OICF has facilitated these efforts without fees. One hundred percent of the dollars donated go to help this community.
“I am deeply grateful for the board members, staff, volunteers and donors of all of our nonprofits who have stepped up and made this response possible. It has truly been an exceptional response that has been life-changing for so many,” Canty said.
Local numbers at a glance
To date, OICF has granted $280,000 and Federal and County funds have provided an additional $95,654 to OPAL Community Land Trust.
From March 23 to Dec. 31, the total requests for rental and mortgage assistance was 211 unique households comprised of 587 people who have asked for $335,091. Eighty-eight percent of households served do not rent or own through OPAL. The non-profit has made 297 months of payments to landlords and banks with total payments of $287,357.
Since March, the beginning of the pandemic, the Orcas Senior Center has totaled the following: Buddy Check-In volunteer hours — 730; Buddy Check-In phone calls — 3,929; Home-delivered meals — 8,235 (same time period in 2019 was 2,432) and it surpassed the senior center’s projected number of home-delivered meals, which was 7,779; miles driven for home-delivered meals — 4,378.
The Orcas Island Food Bank had an increase of 2,201 more recorded visits in 2020 than in the previous year. Its annual percentage growth rate for new customers was 48 percent and bags of food distributed increased by 174 percent.
Based on the 4-pound average of food per person per day, the food bank served 92,985 meals in 2020 made from pantry staples and whole fruits and vegetables. In addition to those meals, it served 1,606 homemade bowls of soup and 600-holiday to-go meals made by volunteers and using locally farmed foods.
“While this has been one of the most physically and emotionally challenging times in my life, it has also been the most socially creative and connected with our diverse community,” said Food Bank Manager Amanda Sparks. “In my experience, this community is passionate about working together and making magical things happen when given the right opportunity. We looked for inspiring ways to engage community members who were able, driven, or called to support food security through our efforts, and the response leaves me speechless. My team and I tear up when we start to talk about it.”

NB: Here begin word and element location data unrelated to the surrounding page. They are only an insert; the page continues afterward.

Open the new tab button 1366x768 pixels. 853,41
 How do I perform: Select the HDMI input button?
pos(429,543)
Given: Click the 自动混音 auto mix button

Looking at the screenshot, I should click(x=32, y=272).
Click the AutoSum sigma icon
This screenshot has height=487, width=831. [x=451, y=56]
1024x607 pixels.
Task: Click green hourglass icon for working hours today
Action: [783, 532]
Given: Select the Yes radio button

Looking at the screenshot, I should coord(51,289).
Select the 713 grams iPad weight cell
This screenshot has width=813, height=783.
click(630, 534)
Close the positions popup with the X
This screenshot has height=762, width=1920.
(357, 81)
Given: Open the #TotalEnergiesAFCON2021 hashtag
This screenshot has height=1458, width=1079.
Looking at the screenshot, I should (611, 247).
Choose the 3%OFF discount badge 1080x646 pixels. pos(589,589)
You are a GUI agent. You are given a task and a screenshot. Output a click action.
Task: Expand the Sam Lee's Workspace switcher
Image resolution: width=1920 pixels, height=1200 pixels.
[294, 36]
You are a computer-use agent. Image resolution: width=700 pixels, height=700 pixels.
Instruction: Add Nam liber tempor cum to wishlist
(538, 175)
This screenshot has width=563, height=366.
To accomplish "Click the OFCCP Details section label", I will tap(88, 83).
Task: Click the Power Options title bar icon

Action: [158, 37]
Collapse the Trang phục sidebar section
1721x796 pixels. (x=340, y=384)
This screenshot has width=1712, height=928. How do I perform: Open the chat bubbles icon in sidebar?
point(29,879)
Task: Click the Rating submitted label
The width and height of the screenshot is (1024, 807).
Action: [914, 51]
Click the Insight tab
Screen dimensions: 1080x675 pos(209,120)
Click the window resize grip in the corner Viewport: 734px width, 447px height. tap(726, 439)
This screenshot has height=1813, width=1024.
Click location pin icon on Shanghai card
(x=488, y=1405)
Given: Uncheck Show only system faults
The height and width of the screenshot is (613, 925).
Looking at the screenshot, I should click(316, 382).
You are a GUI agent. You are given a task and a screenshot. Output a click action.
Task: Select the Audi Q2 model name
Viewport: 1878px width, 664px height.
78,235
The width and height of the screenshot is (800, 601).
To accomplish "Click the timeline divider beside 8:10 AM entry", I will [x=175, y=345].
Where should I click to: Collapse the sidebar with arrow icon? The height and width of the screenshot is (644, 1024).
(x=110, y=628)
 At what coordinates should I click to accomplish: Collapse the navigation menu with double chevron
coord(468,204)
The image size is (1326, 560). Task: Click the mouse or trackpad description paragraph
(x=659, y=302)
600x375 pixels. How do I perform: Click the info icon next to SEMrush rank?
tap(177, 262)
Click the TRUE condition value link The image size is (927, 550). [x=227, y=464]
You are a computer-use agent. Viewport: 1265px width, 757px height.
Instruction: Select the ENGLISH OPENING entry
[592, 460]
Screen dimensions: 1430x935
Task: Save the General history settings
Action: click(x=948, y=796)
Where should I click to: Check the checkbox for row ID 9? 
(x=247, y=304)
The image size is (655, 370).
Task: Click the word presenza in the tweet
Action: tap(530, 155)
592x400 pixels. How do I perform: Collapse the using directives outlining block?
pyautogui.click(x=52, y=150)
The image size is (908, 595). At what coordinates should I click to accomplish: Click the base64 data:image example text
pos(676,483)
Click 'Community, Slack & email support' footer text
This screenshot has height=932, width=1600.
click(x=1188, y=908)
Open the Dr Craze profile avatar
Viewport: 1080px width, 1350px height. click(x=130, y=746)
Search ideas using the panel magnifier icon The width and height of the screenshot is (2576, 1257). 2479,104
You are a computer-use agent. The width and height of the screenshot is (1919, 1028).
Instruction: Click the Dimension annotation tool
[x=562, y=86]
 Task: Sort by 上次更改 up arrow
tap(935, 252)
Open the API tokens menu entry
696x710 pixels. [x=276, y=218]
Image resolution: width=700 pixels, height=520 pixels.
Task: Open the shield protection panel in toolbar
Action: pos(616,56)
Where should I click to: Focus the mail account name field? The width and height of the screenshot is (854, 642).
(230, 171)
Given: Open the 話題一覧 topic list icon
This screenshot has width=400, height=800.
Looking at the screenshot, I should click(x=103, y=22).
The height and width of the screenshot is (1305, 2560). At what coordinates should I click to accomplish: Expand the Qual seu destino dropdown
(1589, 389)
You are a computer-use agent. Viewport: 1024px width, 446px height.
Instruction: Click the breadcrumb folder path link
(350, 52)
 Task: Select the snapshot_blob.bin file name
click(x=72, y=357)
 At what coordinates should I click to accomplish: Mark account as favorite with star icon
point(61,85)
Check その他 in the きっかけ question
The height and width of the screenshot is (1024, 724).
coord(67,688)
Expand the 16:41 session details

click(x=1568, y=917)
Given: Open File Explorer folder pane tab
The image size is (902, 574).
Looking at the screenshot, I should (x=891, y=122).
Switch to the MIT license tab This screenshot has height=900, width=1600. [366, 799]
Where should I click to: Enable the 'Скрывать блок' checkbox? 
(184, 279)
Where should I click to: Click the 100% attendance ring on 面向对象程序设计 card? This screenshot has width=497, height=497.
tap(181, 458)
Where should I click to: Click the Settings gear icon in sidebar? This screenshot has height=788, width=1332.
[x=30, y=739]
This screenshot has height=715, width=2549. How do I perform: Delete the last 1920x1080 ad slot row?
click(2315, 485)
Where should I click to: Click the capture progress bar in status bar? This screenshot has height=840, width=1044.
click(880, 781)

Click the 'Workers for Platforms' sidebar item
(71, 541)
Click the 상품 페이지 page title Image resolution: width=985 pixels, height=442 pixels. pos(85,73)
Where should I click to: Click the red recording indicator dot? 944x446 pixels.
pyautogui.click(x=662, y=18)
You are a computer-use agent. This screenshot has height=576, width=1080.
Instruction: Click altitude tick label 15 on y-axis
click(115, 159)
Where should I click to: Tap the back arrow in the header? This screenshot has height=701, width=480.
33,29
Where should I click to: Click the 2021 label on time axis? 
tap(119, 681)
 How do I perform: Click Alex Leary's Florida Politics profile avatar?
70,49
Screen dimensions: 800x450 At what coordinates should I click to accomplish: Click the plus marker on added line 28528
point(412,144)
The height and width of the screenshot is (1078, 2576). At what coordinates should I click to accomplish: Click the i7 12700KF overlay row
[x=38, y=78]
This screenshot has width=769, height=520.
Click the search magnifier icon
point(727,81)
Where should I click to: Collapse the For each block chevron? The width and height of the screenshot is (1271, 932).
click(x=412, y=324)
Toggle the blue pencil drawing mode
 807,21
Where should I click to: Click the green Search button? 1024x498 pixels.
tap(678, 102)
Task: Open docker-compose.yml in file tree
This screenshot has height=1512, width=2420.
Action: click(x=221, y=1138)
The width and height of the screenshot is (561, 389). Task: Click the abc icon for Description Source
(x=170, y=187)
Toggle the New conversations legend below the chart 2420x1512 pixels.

Sparks says the food culture on Orcas Island is unique.
“We are finding equitable ways to meet customers’ food needs according to how they choose to eat. We have acknowledged that parts of our food system are racist and are working on changing that,” she said. “We are aware that ‘food’ can also look like food-for-the-soul, and we stay actively looking for, and creating ways, to keep people inspired and connected to each other and our precious local food system.”